──────── Excerpt to read

[-empyre-] ludic loops, and more…

Natasha Schull natasha.schull at nyu.edu
Thu Oct 22 05:12:22 AEDT 2015


Hi all,

I’m delighted to be included in this conversation, which I’ve been following with interest as it’s unfolded over the past weeks.

In his opening post Patrick gave a great overview of my work and its bearing on our theme(s), so I’ll get straight to some thoughts, organized by heading (although written as one stream): 

THE TERM COMPUSLION

First, as we consider the term “compulsion” for our own analytic toolboxes, I think it’s worth recalling its technical meaning in psychiatry, as well as what it’s come to mean in other domains. Here’s a snippet on that from a footnote in my book on gambling addiction, with the most relevant bit highlighted: 

“When I use the terms “compulsive” or “addicted,” I do so not in a clinical or diagnostic sense, but in a colloquial, descriptive sense (as do gamblers themselves), to indicate behavior that has become excessive, out of control, difficult to stop, and destructive. It should be noted, however, that there are a number of technical differences among the terms I employ. For instance, although the group Gamblers Anonymous prefers the term “compulsive,” many psychiatrists consider this descriptor a misnomer, pointing out that excess gambling actually has an impulsive structure. While compulsions are characterized by a feeling of being compelled by an external force at odds with one’s own desires, impulses are  characterized by an increasing sense of tension or arousal in anticipation of performing an act, followed by pleasure, gratification, or a sense of release upon completion. Impulses, in other words, are “ego-syntonic” (i.e., intentional, goal-oriented) while compulsions are “ego-dystonic” (involuntary, alien, purposeless). Given that gambling is an ego-syntonic and pleasurable activity (at least initially), the original American Psychiatric Association diagnostic task force for pathological gambling decided the condition was better classified as an impulse control disorder than a compulsion (APA 1980). Some considered that decision debatable, since gambling typically becomes a problem only at the point when it feels involuntary and driven. The debate is likely to become obsolete with the recent decision to rename pathological gambling “disordered gambling” and to reclassify it as an addiction rather than an impulse control disorder.”

────────────────

Questions:
#1 Retype the portion of the list post starting at "Natasha Schull natasha.schull" and ending at "the past weeks.".
#2 According to the list post, how did the original American Psychiatric Association diagnostic task force classify pathological gambling?
The lines that follow have no connection to the list post.

──────── Records provided

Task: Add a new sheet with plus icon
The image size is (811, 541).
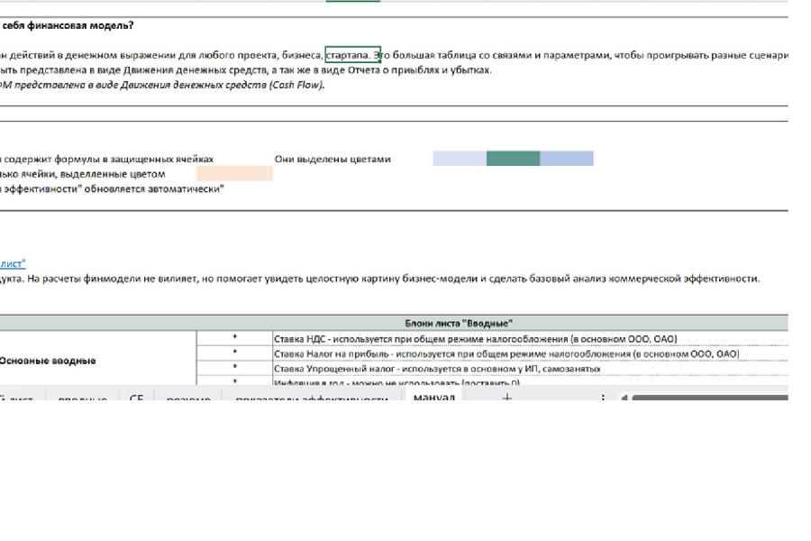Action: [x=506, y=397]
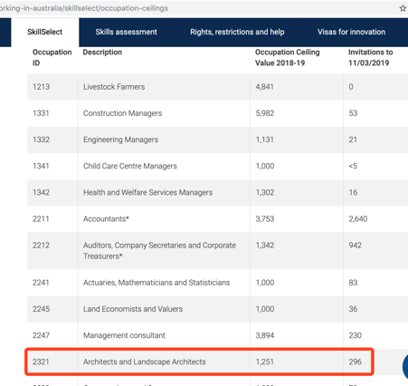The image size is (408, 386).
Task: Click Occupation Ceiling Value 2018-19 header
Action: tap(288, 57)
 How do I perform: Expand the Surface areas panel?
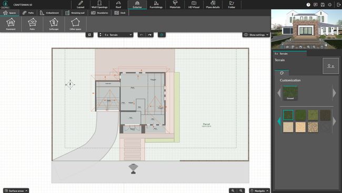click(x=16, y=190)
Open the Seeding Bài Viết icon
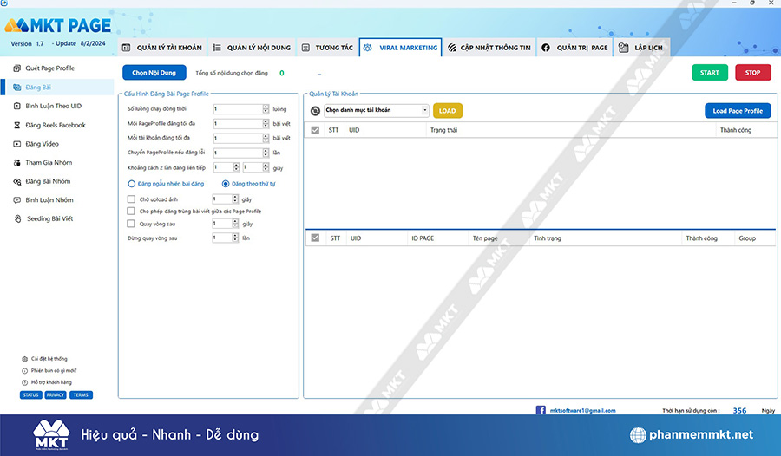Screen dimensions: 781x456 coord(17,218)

────────────────
──────── Records provided

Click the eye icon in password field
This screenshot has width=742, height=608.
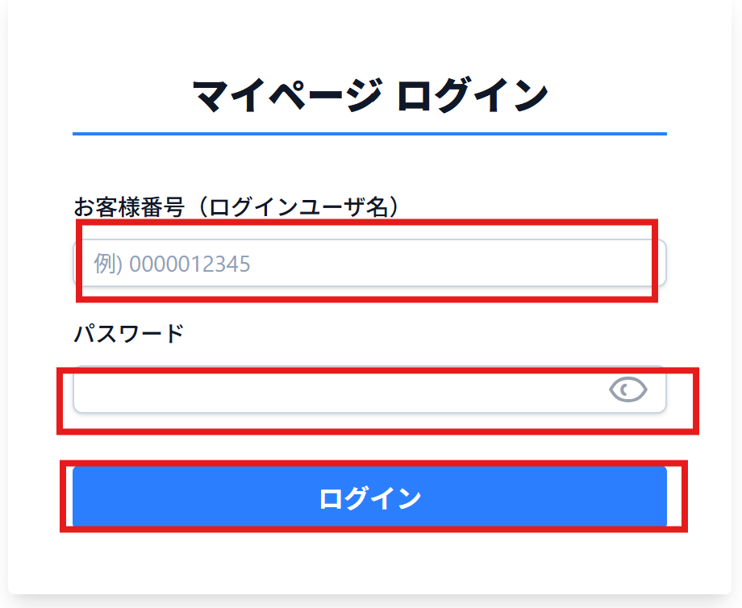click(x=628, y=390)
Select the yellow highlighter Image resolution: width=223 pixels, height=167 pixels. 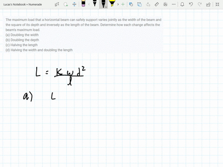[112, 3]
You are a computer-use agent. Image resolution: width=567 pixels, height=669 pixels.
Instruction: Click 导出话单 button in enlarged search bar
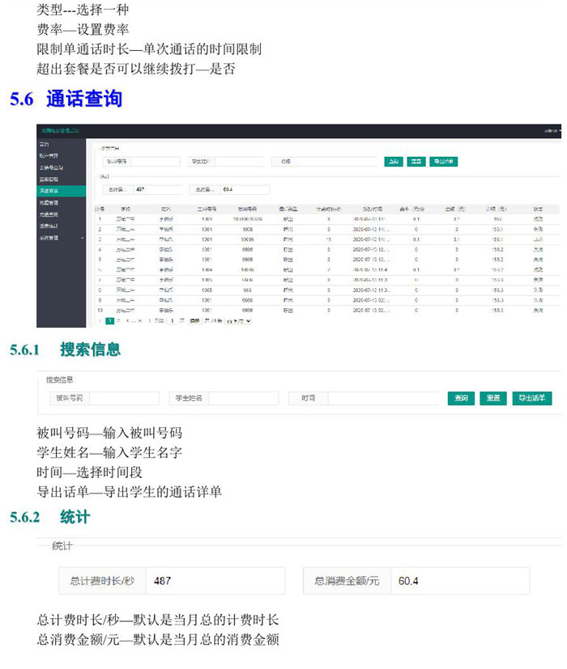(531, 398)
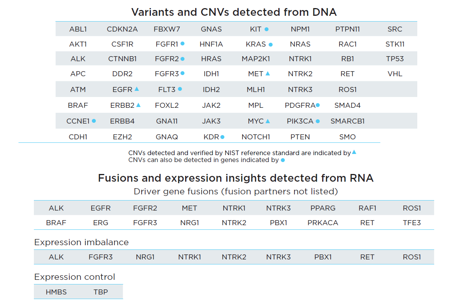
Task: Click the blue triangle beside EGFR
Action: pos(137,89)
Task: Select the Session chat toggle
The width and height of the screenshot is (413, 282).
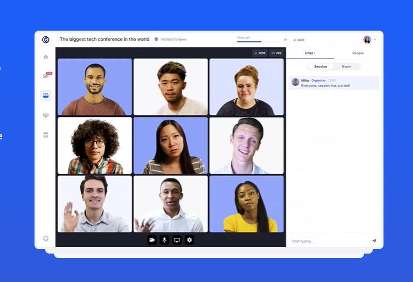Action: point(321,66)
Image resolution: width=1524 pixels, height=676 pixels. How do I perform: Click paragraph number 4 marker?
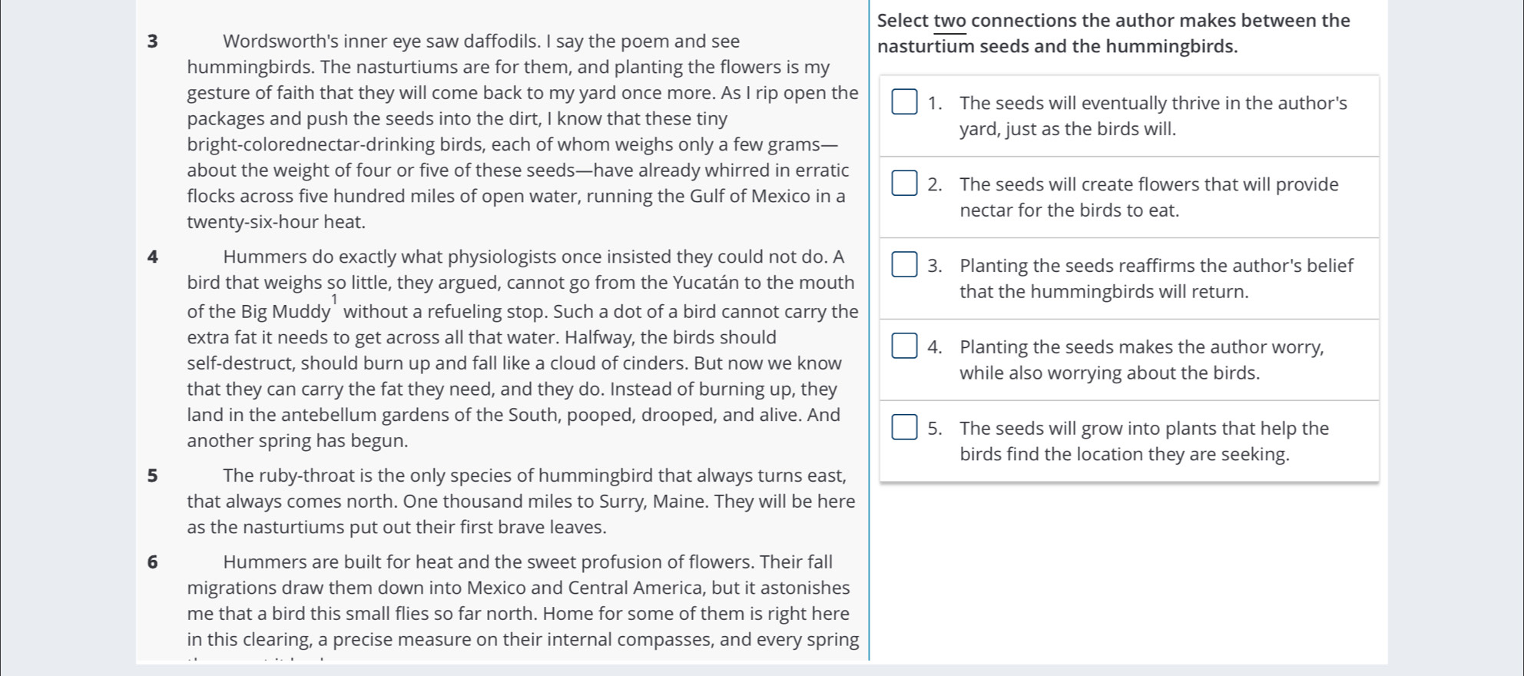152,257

────────────────
──────── Records provided

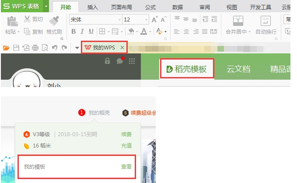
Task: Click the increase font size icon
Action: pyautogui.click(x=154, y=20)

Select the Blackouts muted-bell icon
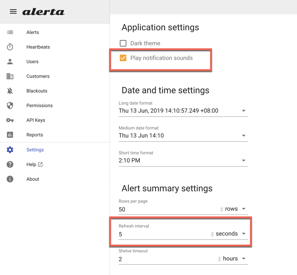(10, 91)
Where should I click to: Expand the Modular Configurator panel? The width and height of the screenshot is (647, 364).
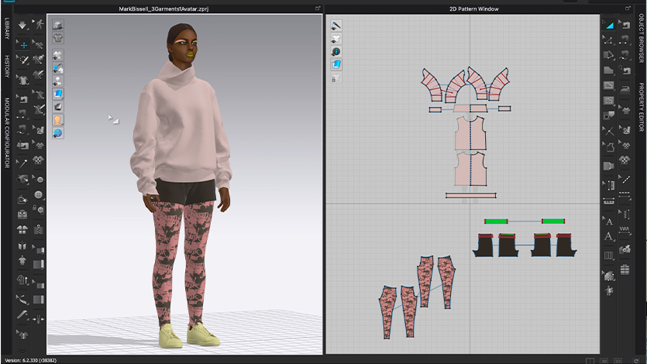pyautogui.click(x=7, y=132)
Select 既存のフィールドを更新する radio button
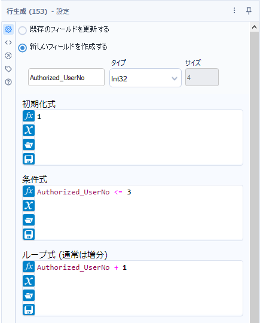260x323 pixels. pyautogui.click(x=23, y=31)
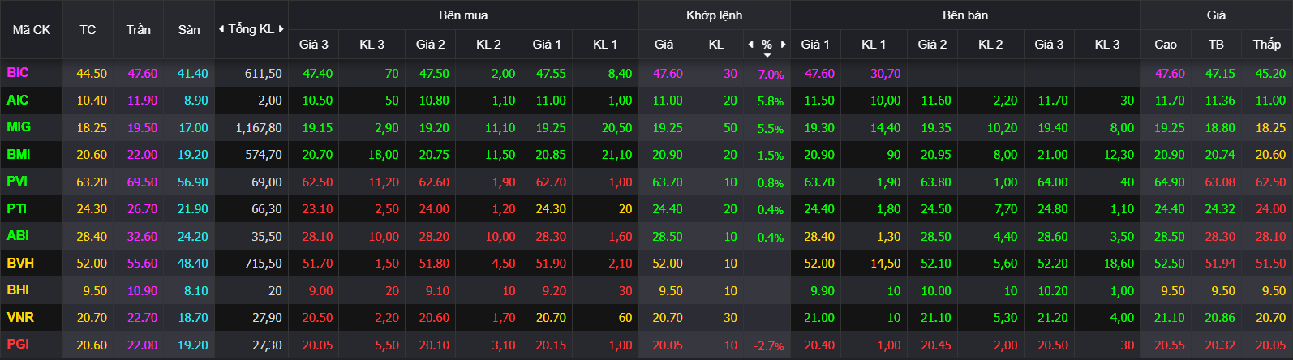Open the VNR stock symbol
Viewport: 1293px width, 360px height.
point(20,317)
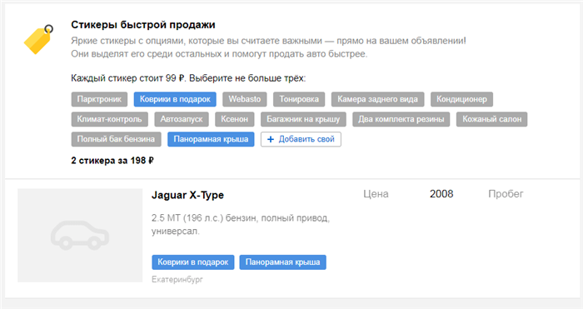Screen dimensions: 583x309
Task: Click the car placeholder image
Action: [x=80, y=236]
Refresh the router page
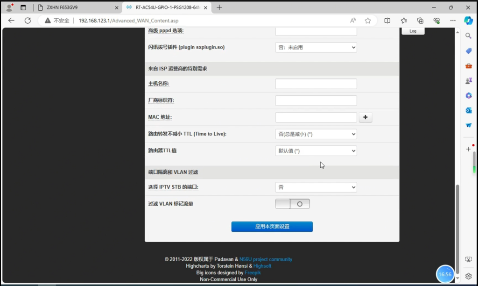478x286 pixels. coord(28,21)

────────────────

List of solutions:
#1
Natasha Schull natasha.schull at nyu.edu
Thu Oct 22 05:12:22 AEDT 2015


Hi all,

I’m delighted to be included in this conversation, which I’ve been following with interest as it’s unfolded over the past weeks.

#2 It classified it as an impulse control disorder rather than a compulsion.